Starting with the first line, output the data exactly, through to the last line.

***** Data supplied

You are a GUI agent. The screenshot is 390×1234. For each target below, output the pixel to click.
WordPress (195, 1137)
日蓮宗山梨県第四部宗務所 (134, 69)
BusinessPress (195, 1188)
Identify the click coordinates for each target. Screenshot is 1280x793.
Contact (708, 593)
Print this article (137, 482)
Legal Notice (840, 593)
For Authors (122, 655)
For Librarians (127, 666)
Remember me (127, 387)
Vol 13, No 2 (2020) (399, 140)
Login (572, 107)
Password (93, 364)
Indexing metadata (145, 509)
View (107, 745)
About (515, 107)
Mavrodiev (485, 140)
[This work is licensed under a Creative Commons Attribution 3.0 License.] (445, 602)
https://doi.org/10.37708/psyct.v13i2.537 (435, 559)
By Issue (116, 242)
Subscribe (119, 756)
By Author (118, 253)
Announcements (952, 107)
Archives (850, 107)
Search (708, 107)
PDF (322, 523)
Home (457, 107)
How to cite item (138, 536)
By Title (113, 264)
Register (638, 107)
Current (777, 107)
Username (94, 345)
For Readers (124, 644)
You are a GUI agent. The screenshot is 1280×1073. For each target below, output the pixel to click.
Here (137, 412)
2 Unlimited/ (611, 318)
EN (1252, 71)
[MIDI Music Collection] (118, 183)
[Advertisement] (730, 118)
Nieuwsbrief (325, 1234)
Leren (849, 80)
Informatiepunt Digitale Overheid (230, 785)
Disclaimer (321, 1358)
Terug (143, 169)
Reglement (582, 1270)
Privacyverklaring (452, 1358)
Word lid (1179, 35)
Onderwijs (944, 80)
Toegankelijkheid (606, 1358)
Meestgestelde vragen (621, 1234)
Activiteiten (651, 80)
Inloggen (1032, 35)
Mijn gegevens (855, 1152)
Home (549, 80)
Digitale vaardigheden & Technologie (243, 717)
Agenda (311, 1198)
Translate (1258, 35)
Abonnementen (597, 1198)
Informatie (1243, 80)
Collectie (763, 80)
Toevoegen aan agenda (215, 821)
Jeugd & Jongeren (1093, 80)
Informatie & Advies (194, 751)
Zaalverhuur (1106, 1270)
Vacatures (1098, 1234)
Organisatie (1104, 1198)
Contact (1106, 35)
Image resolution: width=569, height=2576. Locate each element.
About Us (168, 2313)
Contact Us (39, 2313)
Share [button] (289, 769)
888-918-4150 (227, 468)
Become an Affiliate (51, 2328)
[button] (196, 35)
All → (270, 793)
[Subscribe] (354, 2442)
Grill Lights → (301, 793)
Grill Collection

**********

▶ Exercise solution
You are a GUI agent. The screenshot is 390×1234. For each target below, output the pixel to click.
WordPress (195, 1137)
日蓮宗山梨県第四部宗務所 (134, 69)
BusinessPress (195, 1188)
Identify the click coordinates for each target. Screenshot is 1280x793.
Contact (708, 593)
Print this article (137, 482)
Legal Notice (840, 593)
For Authors (122, 655)
For Librarians (127, 666)
Remember me (127, 387)
Vol 13, No 2 (2020) (399, 140)
Login (572, 107)
Password (93, 364)
Indexing metadata (145, 509)
View (107, 745)
About (515, 107)
Mavrodiev (485, 140)
[This work is licensed under a Creative Commons Attribution 3.0 License.] (445, 602)
https://doi.org/10.37708/psyct.v13i2.537 (435, 559)
By Issue (116, 242)
Subscribe (119, 756)
By Author (118, 253)
Announcements (952, 107)
Archives (850, 107)
Search (708, 107)
PDF (322, 523)
Home (457, 107)
How to cite item (138, 536)
By Title (113, 264)
Register (638, 107)
Current (777, 107)
Username (94, 345)
For Readers (124, 644)
You are a GUI agent. The screenshot is 1280×1073. For each target below, output the pixel to click.
Here (137, 412)
2 Unlimited/ (611, 318)
EN (1252, 71)
[MIDI Music Collection] (118, 183)
[Advertisement] (730, 118)
Nieuwsbrief (325, 1234)
Leren (849, 80)
Informatiepunt Digitale Overheid (230, 785)
Disclaimer (321, 1358)
Terug (143, 169)
Reglement (582, 1270)
Privacyverklaring (452, 1358)
Word lid (1179, 35)
Onderwijs (944, 80)
Toegankelijkheid (606, 1358)
Meestgestelde vragen (621, 1234)
Activiteiten (651, 80)
Inloggen (1032, 35)
Mijn gegevens (855, 1152)
Home (549, 80)
Digitale vaardigheden & Technologie (243, 717)
Agenda (311, 1198)
Translate (1258, 35)
Abonnementen (597, 1198)
Informatie (1243, 80)
Collectie (763, 80)
Toevoegen aan agenda (215, 821)
Jeugd & Jongeren (1093, 80)
Informatie & Advies (194, 751)
Zaalverhuur (1106, 1270)
Vacatures (1098, 1234)
Organisatie (1104, 1198)
Contact (1106, 35)
Image resolution: width=569, height=2576. Locate each element.
About Us (168, 2313)
Contact Us (39, 2313)
Share [button] (289, 769)
888-918-4150 (227, 468)
Become an Affiliate (51, 2328)
[button] (196, 35)
All → (270, 793)
[Subscribe] (354, 2442)
Grill Lights → (301, 793)
Grill Collection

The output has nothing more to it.